The PTA’s new censorship measures could block as many as 50 million web addresses, and would come at a critical time right before the nation’s upcoming general elections. This timing leads many opponents to view the measure as an attempt to tighten down media control and suppress government criticism.
One opponent of the plan tweeted a reminder of the 2008 YouTube blackout caused by Pakistan’s censorship of the popular video-sharing website.
Consider this as Pakistan plans censorship: In 2008, Pakistan’s attempt to block YouTube resulted in a two hour worldwide YouTube blackout.
Others refer to its implications for coverage of the ongoing conflict in Balochistan, the largest of Pakistan’s four provinces and home to the Baloch ethnic group:
Dear urban rats, Internet censorship is Pakistan army’s brainchild, not against your NGOs but against LUBP, PB, Al Ufaq, Baloch websites.
Still others are promoting an online petition against the proposed censorship measures.

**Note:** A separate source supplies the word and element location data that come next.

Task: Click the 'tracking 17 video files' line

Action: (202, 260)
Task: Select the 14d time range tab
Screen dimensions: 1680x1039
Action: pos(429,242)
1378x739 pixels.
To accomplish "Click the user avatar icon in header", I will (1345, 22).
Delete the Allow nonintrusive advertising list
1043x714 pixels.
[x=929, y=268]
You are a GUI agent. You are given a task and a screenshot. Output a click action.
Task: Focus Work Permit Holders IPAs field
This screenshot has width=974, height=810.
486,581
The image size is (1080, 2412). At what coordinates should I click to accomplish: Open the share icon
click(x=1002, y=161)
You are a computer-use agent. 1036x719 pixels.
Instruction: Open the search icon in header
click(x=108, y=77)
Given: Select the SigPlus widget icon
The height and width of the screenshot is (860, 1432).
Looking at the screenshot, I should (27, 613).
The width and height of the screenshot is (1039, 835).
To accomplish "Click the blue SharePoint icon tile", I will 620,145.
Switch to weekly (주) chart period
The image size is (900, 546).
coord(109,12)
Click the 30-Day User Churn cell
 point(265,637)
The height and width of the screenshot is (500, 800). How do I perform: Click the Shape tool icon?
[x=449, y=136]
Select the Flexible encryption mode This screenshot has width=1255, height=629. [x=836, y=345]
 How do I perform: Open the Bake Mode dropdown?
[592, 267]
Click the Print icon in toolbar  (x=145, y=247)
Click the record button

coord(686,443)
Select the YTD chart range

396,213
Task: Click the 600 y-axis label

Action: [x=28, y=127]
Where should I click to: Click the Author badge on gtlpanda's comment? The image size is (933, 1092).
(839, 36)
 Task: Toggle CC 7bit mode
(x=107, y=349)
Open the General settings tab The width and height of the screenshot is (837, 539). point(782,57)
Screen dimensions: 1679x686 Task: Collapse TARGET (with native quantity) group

No news yet on whether anyone has answered the ads, but at least one qualified company actively rejects the invitation. San Diego based Websense, a web-filtering specialist, issued a statement opposing the request for proposals:
Websense will not submit a response to this request for proposal (RFP), and we call on other technology providers to also do the right thing for the citizens of Pakistan and refuse to submit a proposal for this contract. Broad government censorship of citizen access to the internet is morally wrong. We further believe that any company whose products are currently being used for government-imposed censorship should remove their technology so that it is not used in this way by oppressive governments.
Websense will work with the GNI and other interested parties to continue to pressure our peers to not only refuse this RFP, but to adopt general policies so that they will also refuse to support government-imposed censorship of the internet in the future.